Henry Hugh Gordon Dacre Stoker was born in Dublin, Ireland on 2 February 1885, the fourth of six children to Dr William Stoker and Jane (Jennie) Martin Ross Stoker (née Todd). Stoker claimed later in life that the name Dacre was added to appease his wealthy godfather. Stoker was educated in Dublin and joined the Royal Navy as a 14-year old Cadet on 15 January 1900. His initial service was in the training ship HMS Britannia, moored in the river near Dartmouth. While an average student, he did excel at sport, particularly rugby and tennis, and he continued to play the latter well into his seventies. He was promoted to Midshipman on 30 May 1901 and posted briefly to the battleship HMS Jupiter, part of the Channel Fleet, before joining the battleship HMS Implacable which served in the Mediterranean.

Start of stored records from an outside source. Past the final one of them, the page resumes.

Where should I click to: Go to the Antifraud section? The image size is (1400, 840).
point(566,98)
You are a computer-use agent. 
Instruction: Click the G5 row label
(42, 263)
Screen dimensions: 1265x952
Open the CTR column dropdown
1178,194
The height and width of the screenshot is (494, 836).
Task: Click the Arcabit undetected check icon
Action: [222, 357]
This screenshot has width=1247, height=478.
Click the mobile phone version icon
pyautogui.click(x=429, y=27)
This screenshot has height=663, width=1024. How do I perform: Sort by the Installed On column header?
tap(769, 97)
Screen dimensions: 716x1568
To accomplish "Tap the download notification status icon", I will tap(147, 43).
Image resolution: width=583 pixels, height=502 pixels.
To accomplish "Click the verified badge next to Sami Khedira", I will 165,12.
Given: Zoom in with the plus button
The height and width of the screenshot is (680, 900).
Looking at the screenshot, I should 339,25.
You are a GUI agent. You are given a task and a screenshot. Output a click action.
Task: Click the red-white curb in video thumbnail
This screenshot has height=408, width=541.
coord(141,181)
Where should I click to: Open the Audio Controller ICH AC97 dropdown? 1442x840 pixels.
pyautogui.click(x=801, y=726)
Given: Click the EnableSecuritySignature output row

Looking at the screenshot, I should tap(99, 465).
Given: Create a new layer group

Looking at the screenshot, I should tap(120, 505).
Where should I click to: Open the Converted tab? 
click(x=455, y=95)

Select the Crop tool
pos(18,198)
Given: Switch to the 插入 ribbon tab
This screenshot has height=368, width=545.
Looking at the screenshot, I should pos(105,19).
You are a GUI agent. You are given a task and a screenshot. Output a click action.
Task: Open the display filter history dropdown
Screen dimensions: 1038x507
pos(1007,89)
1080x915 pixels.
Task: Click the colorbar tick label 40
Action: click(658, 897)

Stoker was promoted to Sub Lieutenant on 30 July 1904, and left Implacable to undertake courses and examinations at the Naval College at Greenwich. After completing his training at Greenwich he was sent to the armoured cruiser HMS Drake which was operating in the western Atlantic, off the coast of Canada and the United States. Stoker became interested in the submarine service and applied to join this relatively new branch of the Navy. In October 1906, after a years service in Drake, he was selected for submarine training and dispatched to the submarine depot ship HMS Thames at Portsmouth. Stoker was promoted to Lieutenant on 31 December 1906.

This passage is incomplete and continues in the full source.